Figure 3.. InCITE-seq measures changes in nuclear TF levels after stimulation of the mouse hippocampus.

a. UMAP embedding of inCITE-seq nuclei (as in Fig. 2b) colored by c-Fos protein levels (nADT, color scale from 5th to 95th percentile). Distribution of c-Fos (b,c) or p65 (d) protein levels (nCLR, x axis) shown as a kernel density estimate in neurons of KA vs. PBS treated mice (b, P=10⁻¹⁵, two-sided KS test), in granule cells (GC) vs. cornu ammonis (CA) neurons in KA treated mice (c, P=1.7*10⁻⁷, two-sided KS test), or in neurons of KA vs. PBS treated mice (d, not significant; P=0.15 two-sided KS test). e,f,g. Immunofluorescence stain of the hippocampus after PBS (gray border) or KA (green border) treatment; representative of 3 independent experiments. Major hippocampal features denoted: dentate gyrus (DG), cornu ammonis (CA). e. Stain of c-Fos (red), NeuN (green), and DAPI (blue). Left: scale bar, 600μm. Right: close-up of the DG (dashed box) shows heterogeneity in c-Fos intensity; scale bar, 100μm. f. Stain of SST (red), c-Fos (green), and DAPI (blue). Left: scale bar, 100μm. Right: close-up of the DG (dashed area box); scale bar, 30μm. g. Immunofluorescence stains of p65 (red), NeuN (green), and DAPI (blue), PBS or KA treatment. Left: all stains. Right: p65 stain. Scale bar, 100μm. h. Distribution of mRNA levels (Z score of log-normalized counts, y axis) in nuclei with high or low levels (defined in Extended Data Fig. 6) of the encoded protein (x axis) under PBS (gray) or KA (green) treatment. Boxplot: centre line indicates median, box bounds represent first and third quartiles, whiskers span from each quartile to the minimum or the maximum (1.5 interquartile range below 25% or above 75% quartiles). Dots: nuclei with non-zero mRNA levels measured across n=2 biologically independent samples, with 1,696 nuclei, 214 nuclei, and 653 nuclei shown for Fos, Rela, and Rbfox3, respectively. Significance, from bottom-left to top-right: P=2*10⁻⁶, P=9*10⁻⁵, P=4*10⁻⁶, P=9.7*10⁻³, two-sided Mann-Whitney test. NS – not significant.

Figure 4.. Inferring TF effects on gene and module expression using joint protein and transcriptome measurements.

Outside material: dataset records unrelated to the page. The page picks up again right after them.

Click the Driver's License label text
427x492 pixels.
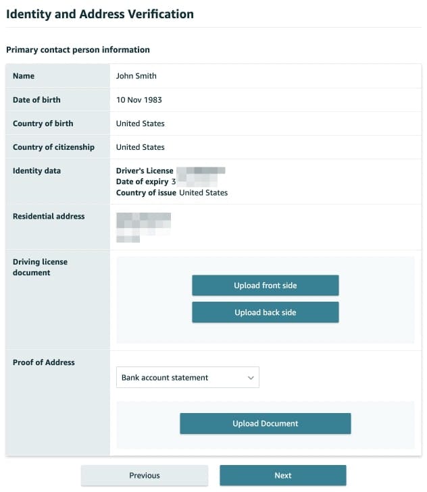[x=145, y=171]
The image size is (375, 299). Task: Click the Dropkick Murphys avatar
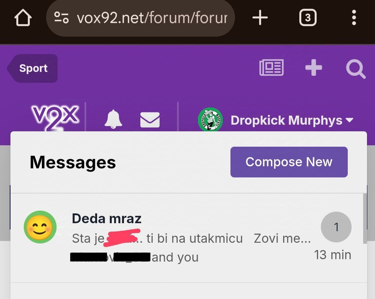pyautogui.click(x=211, y=119)
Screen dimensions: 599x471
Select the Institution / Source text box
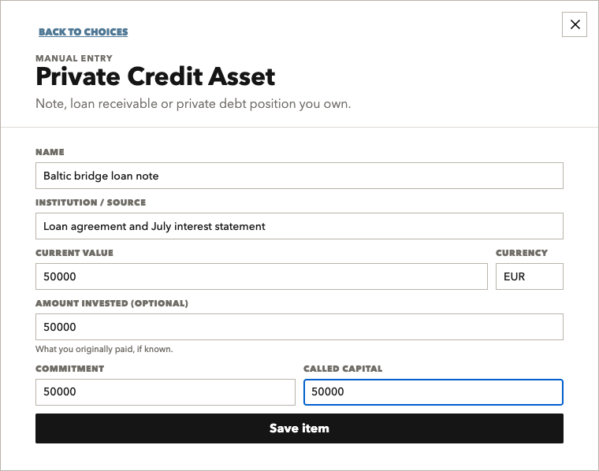[x=300, y=226]
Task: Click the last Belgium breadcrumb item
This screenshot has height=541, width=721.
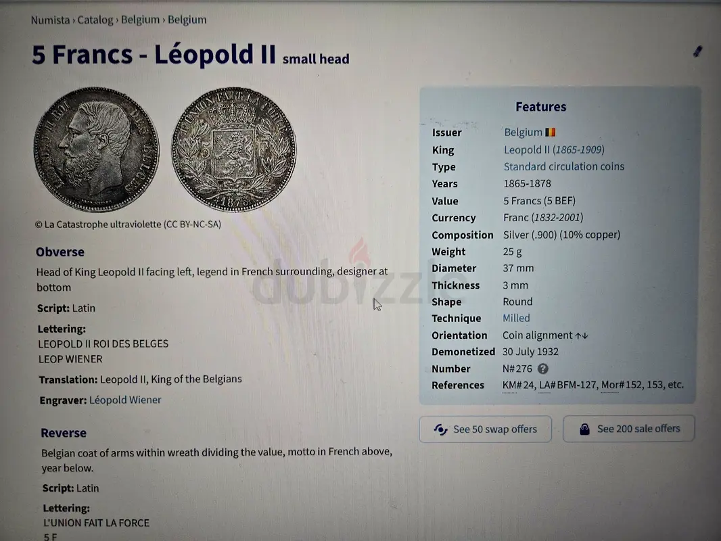Action: click(187, 20)
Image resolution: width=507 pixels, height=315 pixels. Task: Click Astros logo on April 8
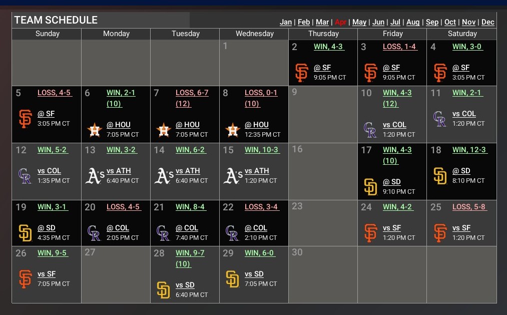pos(232,130)
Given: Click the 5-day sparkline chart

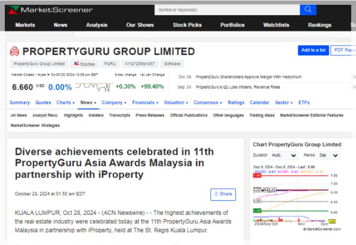Looking at the screenshot, I should [93, 87].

a-c. Global association of TFs to genes. Significance (y axis, −log₁₀(P-value)) and effect size (x axis) for genes (dots) associated with p65 (a), PU.1 (b), and c-Fos (c) protein levels across all nuclei, by a model of gene expression as a linear combination of TFs/proteins. Colored dots: Benjamini-Hochberg FDR<5%; select genes labeled. d. Genes associated with each TF within excitatory neurons (EX). Volcano plot axes for c-Fos (left) or p65 (right) are the same as in (a-c). Colored dots: Benjamini-Hochberg FDR<5%; select genes labeled. e. Pearson correlation coefficient (red/blue colorbar) of pairwise gene expression across excitatory neurons (rows and columns), for genes that are positively (purple) or negatively (green) associated with c-Fos or p65, ordered by hierarchical clustering. Top bars: Effect size of each protein. Black boxes: co-expression modules. Red asterisk: DEGs associated with c-Fos*p65 in the interaction model (see Extended Data Fig. 8b). f. NMF programs of excitatory neurons. Right: UMAP embedding of the excitatory neuron subset (as in Fig. 2b), colored by the NMF program score. Left: Top 10 program genes (y axis) and their Pearson correlation with program scores (x axis). g. Pearson correlation coefficient (red/blue colorbar) of pairwise gene expression across EX neurons (rows and columns) using the top 10 genes of each program, ordered by hierarchical clustering. Top bars (purple/green): significant effect sizes of each protein from the linear model. h. Significance (−log₁₀(P-value), y axis) and rank order (x axis) of TF motifs (dots) in enhancers of c-Fos DEGs in excitatory neurons. Black: significant motifs (P<10⁻³, hypergeometric test); Gray: not significant. i. Enriched TF motifs (columns; dot size, −log₁₀(P-value)) and their corresponding RNA expression in EX neurons (dot color), identified in the enhancers of DEGs associated with each of the following (rows): c-Fos (additive model), p65 (additive model), or c-Fos*p65 (interaction model). j. Cell type-specific DEGs of c-Fos or p65 after KA treatment. Effect size (y axis) of c-Fos (top) or p65 (bottom), sorted by rank order (x axis), in select cell types (top). Color: significant genes (Benjamini-Hochberg FDR<5%).